И тогда снова вспомнят это «весёлое имя — Пушкин». И оно снова окажется разным! Как и полагается человеку, не обеднённому определениями, Пушкин сочетал в себе противоположности и даже, казалось бы, взаимоисключающие свойства. И потому личность его, я уверен, не получит окончательного разрешения. Он достиг нашей предельной световой скорости и потому стал источником парадоксов даже в века космических кораблей, но не перестал, при этом, быть светом.
Двуликий, многоликий, но феноменально «мой Пушкин». А где же «наш» Пушкин? Нет. Как весьма верно нет его и в пьесе Булгакова «Александр Пушкин». Так и в нашей истории — нет. Точнее, мы знаем, что есть, но где, в чём – нельзя сказать точно. Его годовые кольца настолько в сердцевине русского дуба, что уже и не помнят ветви о той его сказочной поре золотых жёлудей. До сих пор путает нас и смущает главная, двойственная загадка человека: «Пришли мне, — адресует Жуковский несколько строчек Пушкину, — то, что будет сделано твоим добрым Гением. То, что напроказит твой злой гений, оставь у себя».
Когда Дионис и Аполлон, выхватывая друг у друга поэтическую лиру, пришли, в конце концов, на пророческий суд Исайи, то обоим был вынесен суровый вердикт: «глаголом жечь сердца людей». Однако, может быть, и осознав это, неутомимые гении Пушкина продолжали шествовать врозь, доведя эту его янусовскую раздвоенность до такого страшного вулканического напряжения, что спасти его могла только катастрофа нового рождения — смерть. «Давно усталый раб замыслил я побег». Двенадцать лет «до»: «Дай срок, — словно упрашивает Пушкин, своего учителя, — жадно принимаю твоё пророчество, пусть трагедия искупит меня, но до трагедии ли нашему чёрствому веку? По крайней мере оставь мне надежду».

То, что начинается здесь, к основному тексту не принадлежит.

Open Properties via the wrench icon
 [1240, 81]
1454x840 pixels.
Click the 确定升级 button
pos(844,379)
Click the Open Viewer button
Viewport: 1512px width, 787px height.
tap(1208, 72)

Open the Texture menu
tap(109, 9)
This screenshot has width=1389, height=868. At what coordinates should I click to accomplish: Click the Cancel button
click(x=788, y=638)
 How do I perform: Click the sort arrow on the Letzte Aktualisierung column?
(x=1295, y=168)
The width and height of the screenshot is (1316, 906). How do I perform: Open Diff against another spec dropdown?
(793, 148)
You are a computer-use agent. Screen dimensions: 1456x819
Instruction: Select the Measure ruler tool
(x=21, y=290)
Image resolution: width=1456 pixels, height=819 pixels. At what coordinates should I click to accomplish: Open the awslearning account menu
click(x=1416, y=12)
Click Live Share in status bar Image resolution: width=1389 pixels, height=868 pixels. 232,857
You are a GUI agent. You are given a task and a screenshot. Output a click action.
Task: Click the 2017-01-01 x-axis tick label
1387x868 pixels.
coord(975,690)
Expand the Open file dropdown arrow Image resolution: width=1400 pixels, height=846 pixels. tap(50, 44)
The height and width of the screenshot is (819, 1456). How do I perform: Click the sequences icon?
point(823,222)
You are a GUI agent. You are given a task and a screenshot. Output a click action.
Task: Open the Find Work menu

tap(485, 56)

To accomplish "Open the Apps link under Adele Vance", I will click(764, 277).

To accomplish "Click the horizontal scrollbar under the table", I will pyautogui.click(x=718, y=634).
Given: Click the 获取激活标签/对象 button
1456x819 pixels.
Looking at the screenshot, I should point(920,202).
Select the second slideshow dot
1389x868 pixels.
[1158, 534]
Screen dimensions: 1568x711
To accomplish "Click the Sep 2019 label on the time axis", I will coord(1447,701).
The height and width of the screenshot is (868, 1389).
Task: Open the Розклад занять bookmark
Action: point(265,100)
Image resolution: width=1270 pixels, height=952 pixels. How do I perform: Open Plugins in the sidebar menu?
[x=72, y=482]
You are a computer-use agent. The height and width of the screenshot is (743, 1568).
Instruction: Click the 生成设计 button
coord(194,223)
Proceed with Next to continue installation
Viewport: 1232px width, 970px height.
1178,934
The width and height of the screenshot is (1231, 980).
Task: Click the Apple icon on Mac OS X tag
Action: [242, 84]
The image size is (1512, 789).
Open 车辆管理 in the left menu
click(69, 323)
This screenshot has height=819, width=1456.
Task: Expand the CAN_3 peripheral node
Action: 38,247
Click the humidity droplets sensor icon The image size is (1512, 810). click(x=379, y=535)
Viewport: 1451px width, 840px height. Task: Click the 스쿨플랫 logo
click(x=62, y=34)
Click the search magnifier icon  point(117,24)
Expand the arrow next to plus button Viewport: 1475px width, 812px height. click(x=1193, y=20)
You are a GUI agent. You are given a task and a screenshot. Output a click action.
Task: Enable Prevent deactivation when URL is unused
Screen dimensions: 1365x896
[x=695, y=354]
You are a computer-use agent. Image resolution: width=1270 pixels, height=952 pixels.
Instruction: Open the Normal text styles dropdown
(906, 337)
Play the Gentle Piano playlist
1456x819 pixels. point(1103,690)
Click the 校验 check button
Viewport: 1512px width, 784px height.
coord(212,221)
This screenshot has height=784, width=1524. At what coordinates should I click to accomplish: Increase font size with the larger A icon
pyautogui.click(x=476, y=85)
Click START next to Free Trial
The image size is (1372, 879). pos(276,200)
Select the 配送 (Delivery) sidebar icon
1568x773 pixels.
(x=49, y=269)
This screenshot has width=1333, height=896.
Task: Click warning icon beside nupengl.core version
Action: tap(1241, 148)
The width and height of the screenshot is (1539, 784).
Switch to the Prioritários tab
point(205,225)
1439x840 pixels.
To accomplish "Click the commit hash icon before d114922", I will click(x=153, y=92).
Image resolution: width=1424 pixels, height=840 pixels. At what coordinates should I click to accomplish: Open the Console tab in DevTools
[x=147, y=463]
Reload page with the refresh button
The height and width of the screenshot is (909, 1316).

Вы вспомните, какие интриги плелись вокруг Пушкина последние годы его жизни! Сколько было случайных совпадений и сколько подстроенных ситуаций. Помните, что наворожила Пушкину гадалка… А ведь он всерьёз, как говорил, «струхнул» при виде белокурого офицера. Хотя пророчество, как остро заметила Марина Цветаева, не сбылось – убил его не белый цвет, которого он так суеверно избегал, а человек-пробел. Да и погиб-то он без талисмана Нащокина, «единственно настоящего друга»… Это бирюзовое колечко уже при смерти он подарил Данзасу. И пусть дома разделились на две категории: те, в которых он бывал, и те где мог побывать. Пусть, минуя многие лéта, Блок говорил о «предсмертных вздохах пушкинской эпохи», сейчас, двести лет спустя, на экране наших книг: «Пушкин — это наше никогда».
Летят за днями дни, и каждый час уносит
Частичку бытия, а мы с тобой вдвоём
Предполагаем жить… И глядь – как раз – умрём.
На свете счастья нет, но есть покой и воля.
Давно завидная мечтается мне доля -…
_____________________
О нашем времени или хорошо или ничего. Но, крест и хлеб — это то, что всегда актуально и всегда врозь. Пусть на изломе тысячелетий наползли смутные времена, это не даёт нам право быть слабыми. Кажется, Герцен говорил о том, что Пётр I перевернул Русь реформами, а народ ответил ему Пушкиным? Теперь наш ход, двести лет спустя.